Inaugural skipper Tom Scully, Dylan Shiel and Jon Patton all departed together in 2018.
In 2020, the Giants lost Aidan Corr, Jeremy Cameron and Zac Williams.
Now, it’s believed Tim Taranto, Jacob Hopper, Bobby Hill and Tanner Bruhn are all weighing up where they want to play for 2023 and beyond.
“It’s unresting,” he conceded on SEN, about all the trade whispers.
“You can’t clearly go year in and year out and say, ‘okay, I know I’ve got a similar squad from last year to the next year’ because of the challenges you had.
“There’s going to be a story on this regardless because it’s happened before.
“So if you look at it, it’s normally around that three player mark.”
Cameron conceded the club faces an ongoing challenge to retain players, given the market.
“To hold players up in here in a growth market has been challenging,” he said.
“Everyone knows that… but somewhere along that line you want that, not stability, but that continuity.
“If that means one or two players have to go this year to make sure the cap is under control… that’s up to the (list manager) to make sure that they get that right… or if they are thinking about adding a ruckman or a forward or a backman.
“That is going to play out and it’s going to be really interesting.”
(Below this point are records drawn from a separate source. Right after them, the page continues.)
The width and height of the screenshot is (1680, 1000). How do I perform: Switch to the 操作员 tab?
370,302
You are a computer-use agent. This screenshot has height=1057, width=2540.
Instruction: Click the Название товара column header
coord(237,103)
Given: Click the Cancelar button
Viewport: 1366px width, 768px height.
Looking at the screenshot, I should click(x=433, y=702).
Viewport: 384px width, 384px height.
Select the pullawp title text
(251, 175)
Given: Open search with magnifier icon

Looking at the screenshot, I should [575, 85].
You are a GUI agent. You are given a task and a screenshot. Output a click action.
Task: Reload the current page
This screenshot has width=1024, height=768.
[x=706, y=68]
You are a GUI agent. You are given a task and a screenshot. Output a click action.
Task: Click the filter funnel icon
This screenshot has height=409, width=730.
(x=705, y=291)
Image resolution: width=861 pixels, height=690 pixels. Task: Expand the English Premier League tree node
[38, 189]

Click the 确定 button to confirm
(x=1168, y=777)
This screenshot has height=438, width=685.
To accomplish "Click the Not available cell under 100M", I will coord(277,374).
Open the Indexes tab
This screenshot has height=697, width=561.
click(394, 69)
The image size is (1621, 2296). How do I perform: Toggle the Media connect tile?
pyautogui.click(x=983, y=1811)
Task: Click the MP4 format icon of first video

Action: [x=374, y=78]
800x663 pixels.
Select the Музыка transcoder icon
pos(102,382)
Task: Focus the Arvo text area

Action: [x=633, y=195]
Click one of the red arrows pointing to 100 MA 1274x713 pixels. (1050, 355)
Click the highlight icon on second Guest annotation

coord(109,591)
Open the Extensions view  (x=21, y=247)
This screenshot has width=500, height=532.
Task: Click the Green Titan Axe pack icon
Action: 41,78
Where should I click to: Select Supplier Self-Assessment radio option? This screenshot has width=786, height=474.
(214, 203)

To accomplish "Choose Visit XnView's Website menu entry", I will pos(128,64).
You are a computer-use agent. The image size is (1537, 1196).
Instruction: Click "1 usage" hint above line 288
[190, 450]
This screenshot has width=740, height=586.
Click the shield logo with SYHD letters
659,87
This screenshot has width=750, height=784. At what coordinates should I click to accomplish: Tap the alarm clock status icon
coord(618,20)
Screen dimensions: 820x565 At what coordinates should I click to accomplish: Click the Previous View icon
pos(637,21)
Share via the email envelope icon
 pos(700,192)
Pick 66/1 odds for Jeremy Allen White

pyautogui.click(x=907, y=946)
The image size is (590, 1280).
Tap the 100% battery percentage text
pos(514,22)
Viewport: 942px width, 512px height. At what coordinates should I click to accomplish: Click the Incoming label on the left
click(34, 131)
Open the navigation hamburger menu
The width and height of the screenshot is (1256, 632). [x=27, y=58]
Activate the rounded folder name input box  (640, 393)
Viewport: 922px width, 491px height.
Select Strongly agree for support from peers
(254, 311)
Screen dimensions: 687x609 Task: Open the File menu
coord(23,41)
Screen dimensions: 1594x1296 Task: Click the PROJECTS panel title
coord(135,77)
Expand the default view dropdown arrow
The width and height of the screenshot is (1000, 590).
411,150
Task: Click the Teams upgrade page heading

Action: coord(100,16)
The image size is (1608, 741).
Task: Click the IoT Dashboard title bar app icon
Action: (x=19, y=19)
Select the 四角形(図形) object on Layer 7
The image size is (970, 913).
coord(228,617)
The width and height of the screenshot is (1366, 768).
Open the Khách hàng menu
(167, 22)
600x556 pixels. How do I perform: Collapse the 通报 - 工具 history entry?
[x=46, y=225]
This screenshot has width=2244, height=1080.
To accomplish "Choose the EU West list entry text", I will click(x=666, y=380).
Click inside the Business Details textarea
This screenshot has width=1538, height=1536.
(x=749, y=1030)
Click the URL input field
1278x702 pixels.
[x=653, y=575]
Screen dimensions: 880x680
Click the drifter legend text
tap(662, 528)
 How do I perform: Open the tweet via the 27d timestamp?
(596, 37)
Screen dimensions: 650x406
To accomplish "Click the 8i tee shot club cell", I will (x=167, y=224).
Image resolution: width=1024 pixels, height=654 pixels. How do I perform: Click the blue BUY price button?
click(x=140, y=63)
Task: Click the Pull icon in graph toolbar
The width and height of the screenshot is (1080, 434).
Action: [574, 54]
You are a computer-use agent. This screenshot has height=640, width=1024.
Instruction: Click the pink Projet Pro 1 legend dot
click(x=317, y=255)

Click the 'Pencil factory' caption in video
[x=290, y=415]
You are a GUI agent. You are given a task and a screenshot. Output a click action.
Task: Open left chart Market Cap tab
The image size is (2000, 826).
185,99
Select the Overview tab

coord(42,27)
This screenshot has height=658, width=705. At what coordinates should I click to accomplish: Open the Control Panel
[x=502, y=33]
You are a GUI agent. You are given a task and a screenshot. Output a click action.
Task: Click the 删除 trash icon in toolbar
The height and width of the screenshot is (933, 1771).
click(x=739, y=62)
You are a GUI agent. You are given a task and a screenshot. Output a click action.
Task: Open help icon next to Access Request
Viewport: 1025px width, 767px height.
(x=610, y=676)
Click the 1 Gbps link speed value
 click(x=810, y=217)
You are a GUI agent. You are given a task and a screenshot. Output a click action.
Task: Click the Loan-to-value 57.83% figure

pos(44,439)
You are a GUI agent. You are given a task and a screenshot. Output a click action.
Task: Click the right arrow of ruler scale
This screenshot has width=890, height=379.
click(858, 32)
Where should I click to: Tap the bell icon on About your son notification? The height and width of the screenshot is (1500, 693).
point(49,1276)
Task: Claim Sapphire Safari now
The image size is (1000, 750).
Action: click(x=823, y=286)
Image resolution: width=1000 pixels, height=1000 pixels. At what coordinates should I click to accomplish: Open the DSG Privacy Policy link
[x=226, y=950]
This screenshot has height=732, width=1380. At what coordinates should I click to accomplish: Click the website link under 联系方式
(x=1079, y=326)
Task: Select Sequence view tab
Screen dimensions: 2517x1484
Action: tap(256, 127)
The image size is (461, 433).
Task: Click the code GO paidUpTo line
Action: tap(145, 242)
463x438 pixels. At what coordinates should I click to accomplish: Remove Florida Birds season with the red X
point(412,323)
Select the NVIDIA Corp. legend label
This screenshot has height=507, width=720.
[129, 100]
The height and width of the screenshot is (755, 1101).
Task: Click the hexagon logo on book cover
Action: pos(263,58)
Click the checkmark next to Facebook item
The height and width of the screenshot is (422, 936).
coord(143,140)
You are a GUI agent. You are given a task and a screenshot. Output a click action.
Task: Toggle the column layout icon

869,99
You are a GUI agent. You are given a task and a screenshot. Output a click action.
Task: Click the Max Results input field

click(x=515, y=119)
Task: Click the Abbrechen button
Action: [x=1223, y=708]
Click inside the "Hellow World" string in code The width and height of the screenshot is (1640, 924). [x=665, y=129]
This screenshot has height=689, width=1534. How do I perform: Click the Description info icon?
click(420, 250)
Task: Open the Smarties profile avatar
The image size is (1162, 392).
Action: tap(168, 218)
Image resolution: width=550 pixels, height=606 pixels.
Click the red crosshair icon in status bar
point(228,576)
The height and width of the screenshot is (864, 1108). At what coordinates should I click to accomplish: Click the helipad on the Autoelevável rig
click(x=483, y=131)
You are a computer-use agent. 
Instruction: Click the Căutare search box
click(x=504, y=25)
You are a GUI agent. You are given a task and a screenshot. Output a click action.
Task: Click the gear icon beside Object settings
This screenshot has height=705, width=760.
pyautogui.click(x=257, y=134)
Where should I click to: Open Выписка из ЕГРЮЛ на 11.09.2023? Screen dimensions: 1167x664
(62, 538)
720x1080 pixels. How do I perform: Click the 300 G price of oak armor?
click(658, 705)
Journalist Sam McClure believes the Giants are looking to offload some players amid a salary cap squeeze.
“I’ve already talked about Tim Taranto, I think that he won’t be there next year. Jacob Hopper you can now put in that same situation, I believe will leave GWS this trade period with one year left on his deal,” he said on 3AW last week.
“Bobby Hill and Tanner Bruhn, I think, will both join them out the exit door.
“This is once again salary cap based. We talk a lot about the Giants and the fact they pay their four highest-paid players the best part of $4 million per season – (Stephen) Coniglio, (Josh) Kelly, (Toby) Greene and (Lachie) Whitfield; who are all stars.
“And Nick Haynes … he’s coming to the last two years of a heavily back-ended contract.
“When you add him in, and Taranto and Hopper – if they were all playing in the same side next year, they’d be taking up $6.5 million of the Giants’ $13 million salary cap. That’s half.”